А вот и царь, дан [господин] Саломон,
я думаю, что у него было больше, чем у других;
Как, боже, мне было бы приятно,
если бы я
был вполовину меньше, чем он!..
Увы, увы, что когда-нибудь любовь была сильной!
Мы не будем цитировать ее физиологические признания, равно как и их мужской аналог в «Сказке Сомнура», где Чосер берется изучать анатомию метеоризма. Воздух проясняется, когда мы переходим к басне о вечно послушной Гризельде в «Повести оксфордского клирика»; ни Боккаччо, ни Петрарка не рассказывали так хорошо эту легенду, приснившуюся какому-то домогающемуся мужчине.

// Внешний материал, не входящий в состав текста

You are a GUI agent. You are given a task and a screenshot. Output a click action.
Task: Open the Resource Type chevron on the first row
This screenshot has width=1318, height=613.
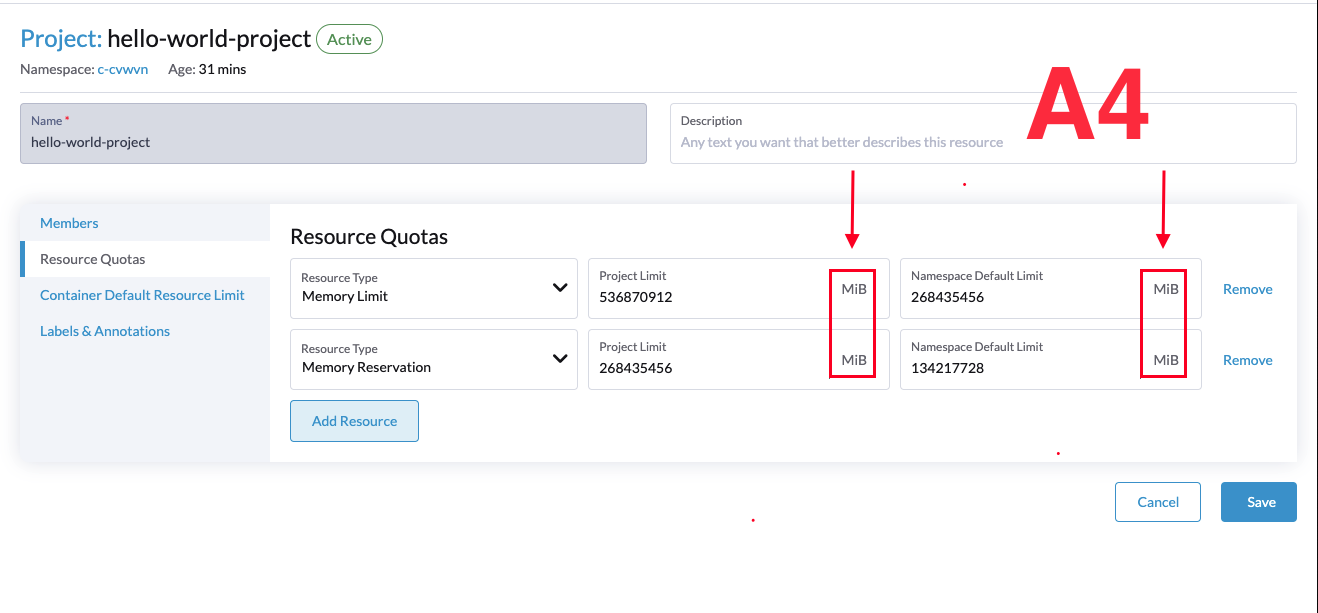coord(560,288)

Из пятидесяти восьми историй, обещанных в Прологе, Чосер дает нам только двадцать три; возможно, он, как и читатель, считал, что пятисот страниц достаточно и что колодец его изобретательности иссяк. Даже в этом бурлящем потоке есть мутные места, которые благоразумный глаз пропустит. Тем не менее медленное, глубокое течение несет нас по течению и дарит воздух свежести, как если бы поэт жил на зеленых берегах, а не за воротами Лондона — хотя и там Темза была недалеко. Некоторые из восхвалений красоты природы — стереотипные литературные упражнения, но движущаяся картина оживает с такой естественностью и непосредственностью чувств и речи, с таким откровенным наблюдением за людьми и нравами из первых рук, какое редко можно найти между обложками одной книги; и с таким рогом образов, подобий и метафор, какой мог бы дать только Шекспир. (Пардонер «взошел на кафедру, кивает на восток и запад прихожанам, как голубь на фронтоне амбара»). Восточно-мидлендский диалект, которым пользовался Чосер, стал через него литературным языком Англии: словарный запас уже достаточно богат, чтобы выразить все изящества и тонкости мысли. Теперь впервые речь английского народа стала средством выражения великого литературного искусства.